2. Görevli olmayan adli ve askeri yargı mercilerine açılan tam yargı davasının görev yönünden reddi halinde sonradan idari yargı mercilerine açılacak davalarda, birinci fıkrada öngörülen idareye başvurma şartı aranmaz” düzenlemesi yapılmıştır.
Davanın incelenmesinden, …’un 24.9.1999 tarihinde … SSK Hastanesinde dünyaya geldiği, aynı gün … Hastanesine sevk edildiği, bilateral retrolentral fibroplazi tanısıyla 25.4.2000 tarihinde … Göz Hastanesine sevk edildiği, bu hastanece yapılan incelemeler sonucu retrolental fibroplazi (ROP) hastalığı tanısı konulduğu, davacıların 1.6.2000 tarihinde maddi ve manevi tazminat istemiyle yaptıkları başvurunun cevap verilmeyerek reddedildiği, Sosyal Sigortalar Genel Müdürlüğü, … Üniversitesi ve … Üniversitesinde görevli üç doktor aleyhine açılan tazminat davası sonucunda, … Asliye Hukuk Mahkemesinin 11.12.2000 tarihinde kesinleşen kararı ile davanın … Üniversitesi ile ilgili kısmının görev yönünden ,doktorlarla ilgili kısmının husumet nedeniyle reddine, Sosyal Sigortalar Kurumu ile ilgili olarak ise dava dosyasının ayrılmasına karar verildiği, davacıların 2577 sayılı Yasanın 9. maddesinde öngörülen otuz günlük süreyi geçirerek 12.01.2001 tarihinde bu davayı açtıkları anlaşılmıştır.
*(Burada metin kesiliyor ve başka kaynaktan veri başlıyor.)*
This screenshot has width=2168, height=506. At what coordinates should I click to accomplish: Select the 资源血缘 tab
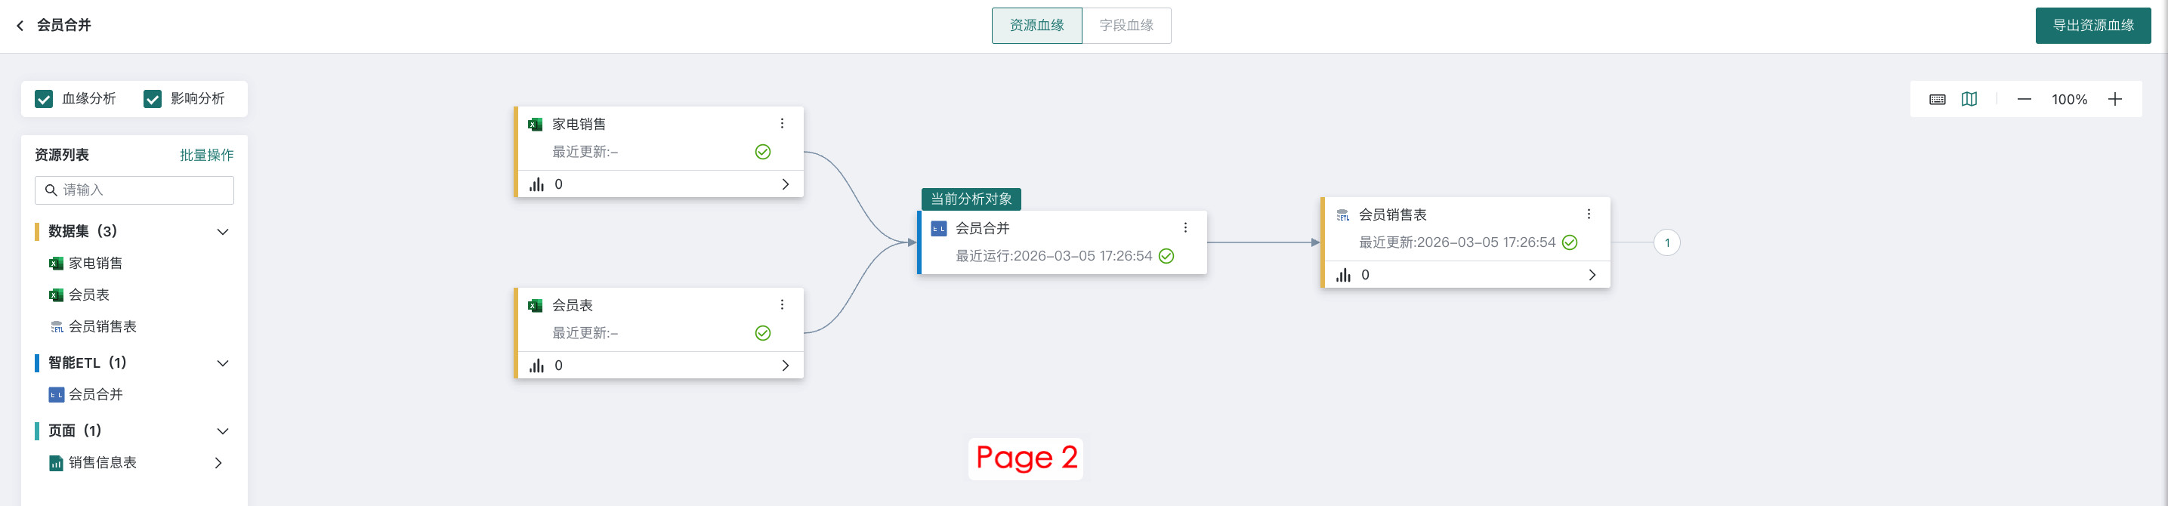1036,25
Bu durumda, 2000 yılı Nisan ayında …’un görme yetisini kaybettiğini öğrenerek yanlış tedavi (fazla oksijen verilmesi nedeniyle görme kaybına uğranıldığı) nedeniyle zarara uğradıklarından bahisle tazminat verilmesi istemiyle, … Üniversitesi Rektörlüğü’ne 1.6.2000 tarihinde başvuran ve istemlerine altmış gün içinde cevap verilmeyen davacıların, 2577 sayılı Yasanın 13. maddesinde öngörülen ikinci altmış günün sonu olan 29.9.2000 tarihine kadar dava açmaları gerekirken, 12.1.2001 tarihinde açtıkları davada süre aşımı bulunmaktadır.
Açıklanan nedenler ile davacıların temyiz isteminin reddiyle 2577 sayılı Kanunun 49. maddesi uyarınca … İdare Mahkemesinin verilen … tarihli ve E: …, K:… sayılı kararının yukarıda belirtilen gerekçeyle sonuç itibariyle ONANMASINA, 20.4.2006 oybirliğiyle karar verildi.